ECLI:NL:CRVB:2006:AY8223
Centrale Raad van Beroep
- Hoger beroep
- Rechtspraak.nl
Verhoging WAO-dagloon en weigering wettelijke rente over nabetaling
In deze zaak gaat het om een hoger beroep van de Raad van bestuur van het Uitvoeringsinstituut werknemersverzekeringen (Uwv) tegen een uitspraak van de rechtbank Maastricht. De rechtbank had geoordeeld dat het Uwv ten onrechte de wettelijke rente over een nabetaling van de WAO-uitkering had geweigerd. De zaak betreft een uitkering die aan betrokkene was toegekend met terugwerkende kracht, maar waarbij het Uwv weigerde om wettelijke rente te vergoeden. De rechtbank oordeelde dat het besluit van het Uwv onrechtmatig was en dat het Uwv vanaf 1 juni 1992 wettelijke rente verschuldigd was. Het Uwv erkende de onrechtmatigheid van het besluit, maar stelde dat de gevolgen voor risico van betrokkene moesten komen, omdat hij pas na acht jaar om herziening had gevraagd.
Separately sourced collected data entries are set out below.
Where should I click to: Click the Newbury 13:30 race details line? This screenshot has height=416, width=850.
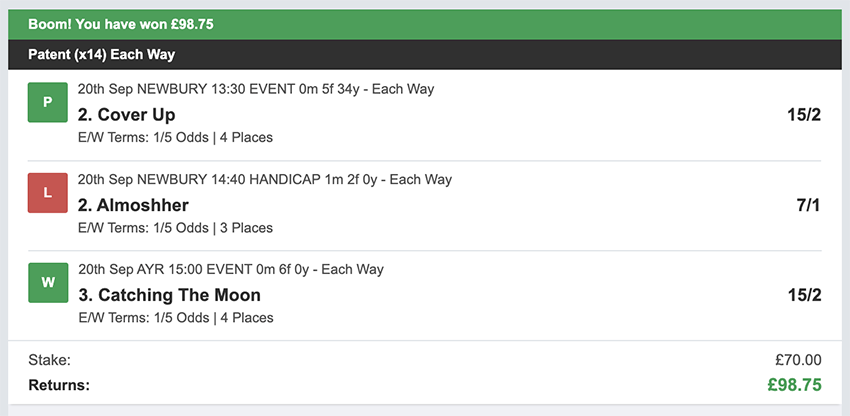pyautogui.click(x=255, y=90)
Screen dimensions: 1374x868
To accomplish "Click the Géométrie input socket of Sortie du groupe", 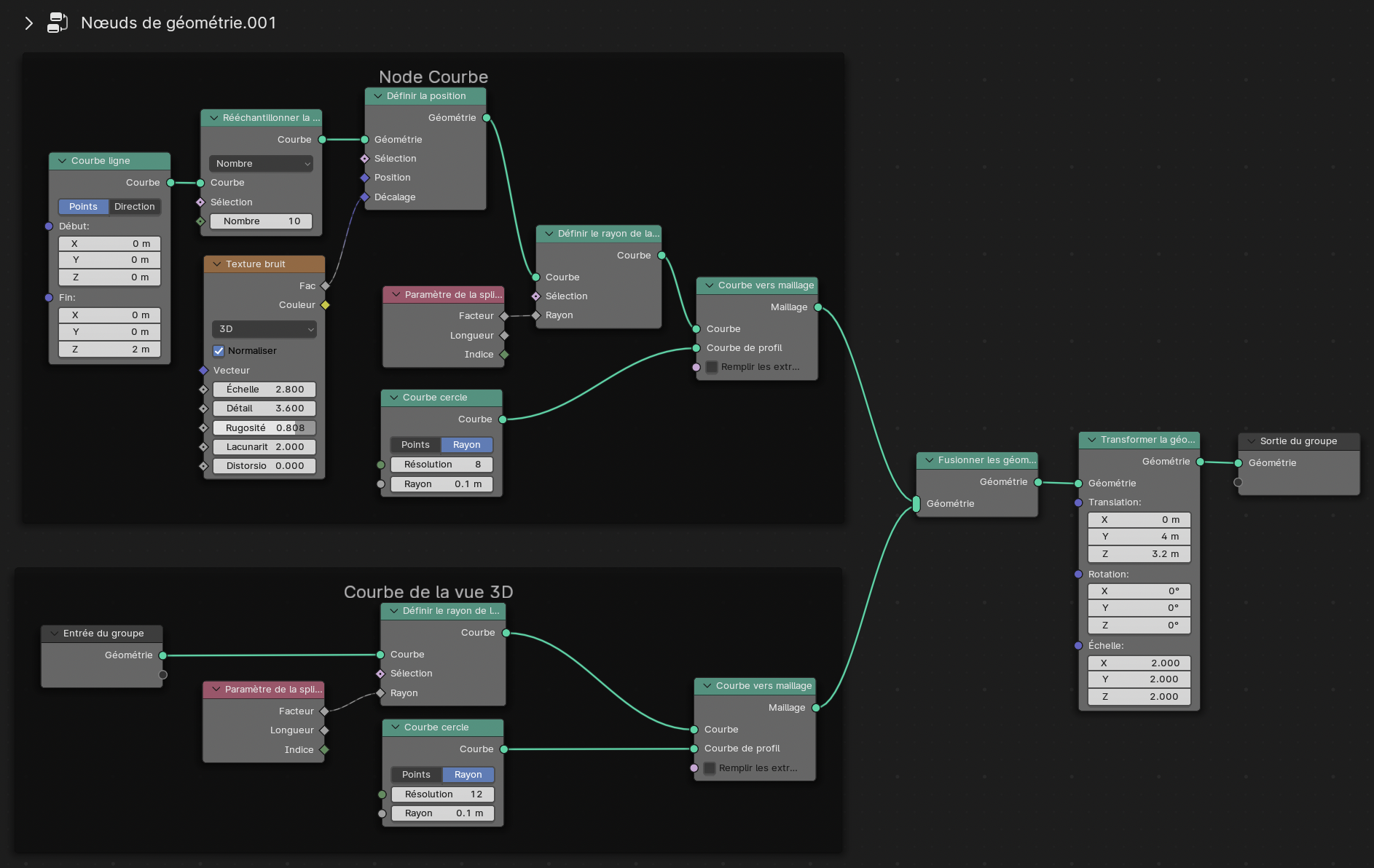I will pos(1238,463).
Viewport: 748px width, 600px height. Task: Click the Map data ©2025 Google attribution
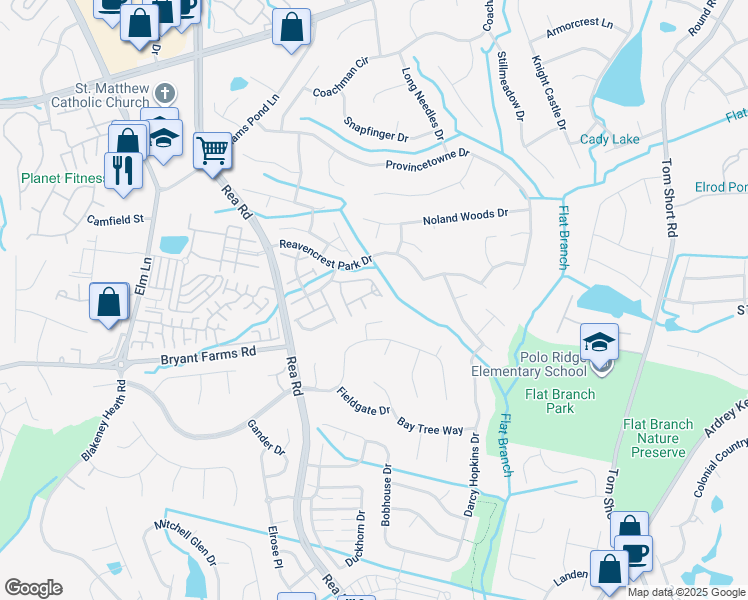686,593
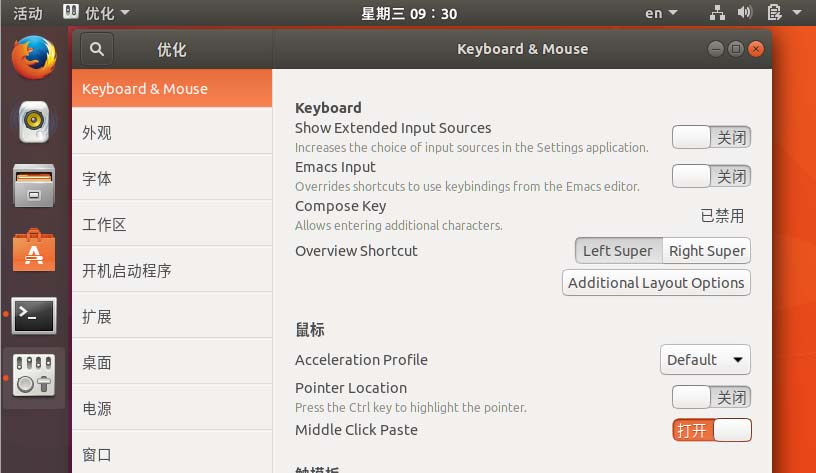Open the network status icon in top bar
816x473 pixels.
click(x=717, y=13)
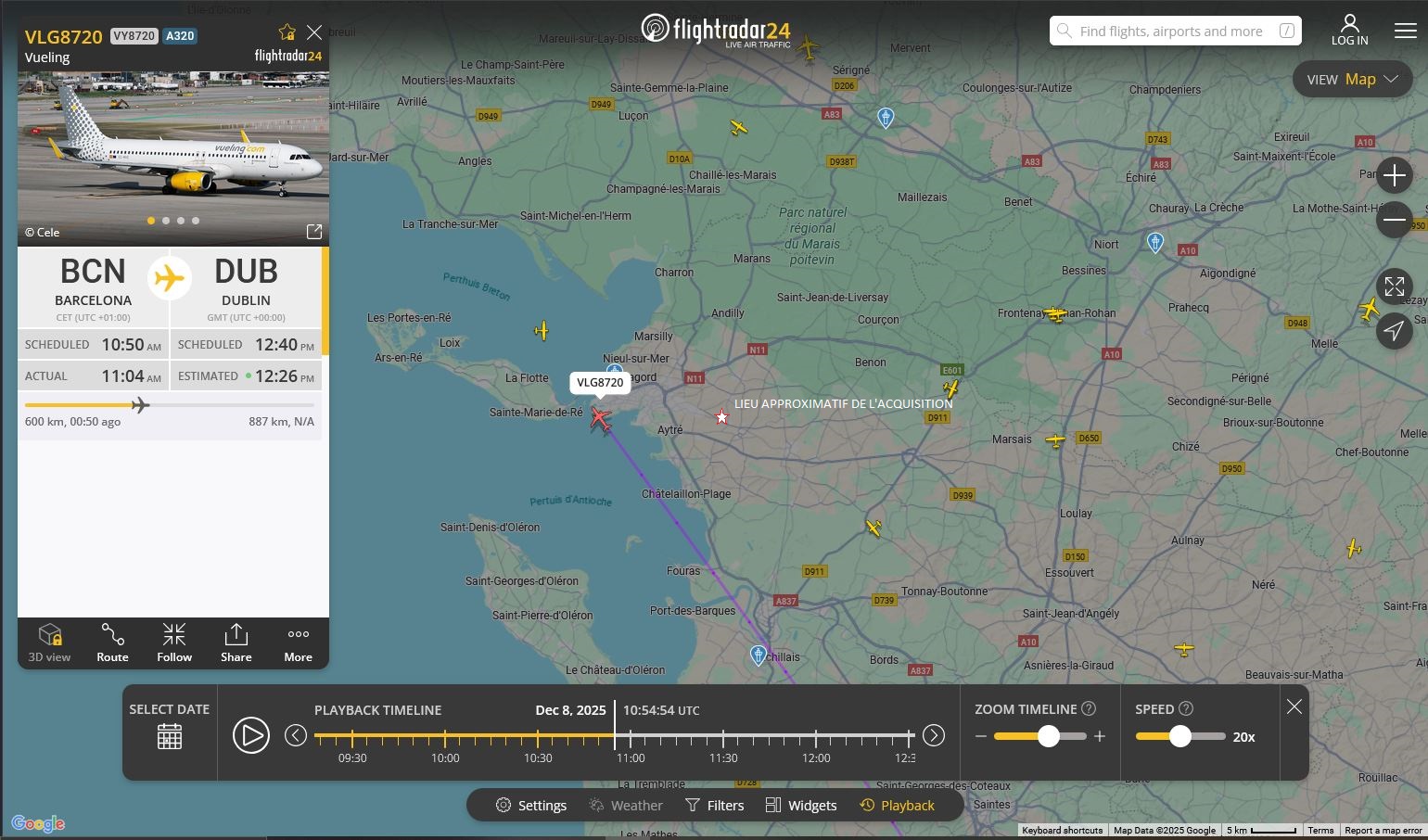1428x840 pixels.
Task: Open More options in flight panel
Action: tap(298, 643)
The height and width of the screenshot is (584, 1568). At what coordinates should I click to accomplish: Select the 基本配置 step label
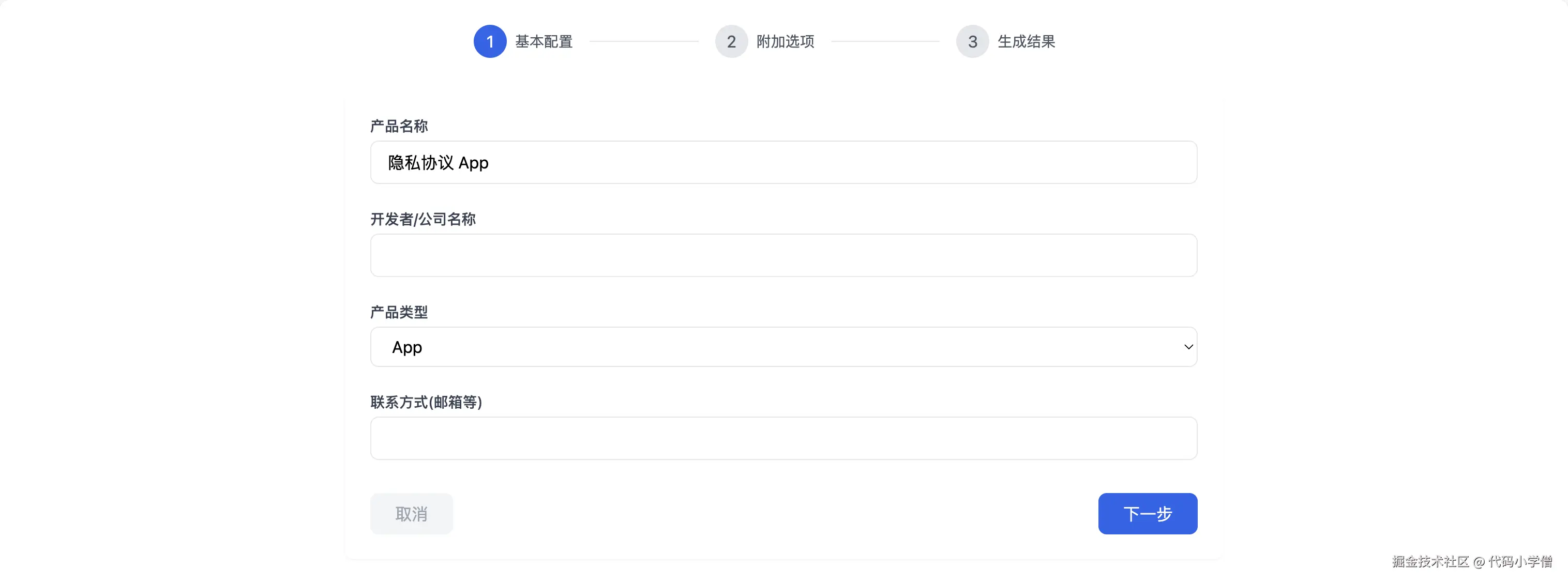(x=544, y=41)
Tijdens de zitting op 27 juli 2006 zijn beide partijen vertegenwoordigd door hun advocaten. De Centrale Raad van Beroep heeft de eerdere uitspraak van de rechtbank vernietigd en het beroep ongegrond verklaard. De Raad oordeelde dat het standpunt van het Uwv, dat de gevolgen van de onrechtmatigheid voor risico van betrokkene moesten komen, juist was. De Raad heeft geen termen gezien voor een proceskostenveroordeling. De uitspraak is gedaan door G. van der Wiel, in tegenwoordigheid van griffier C.M.T. Kruls, op 31 augustus 2006.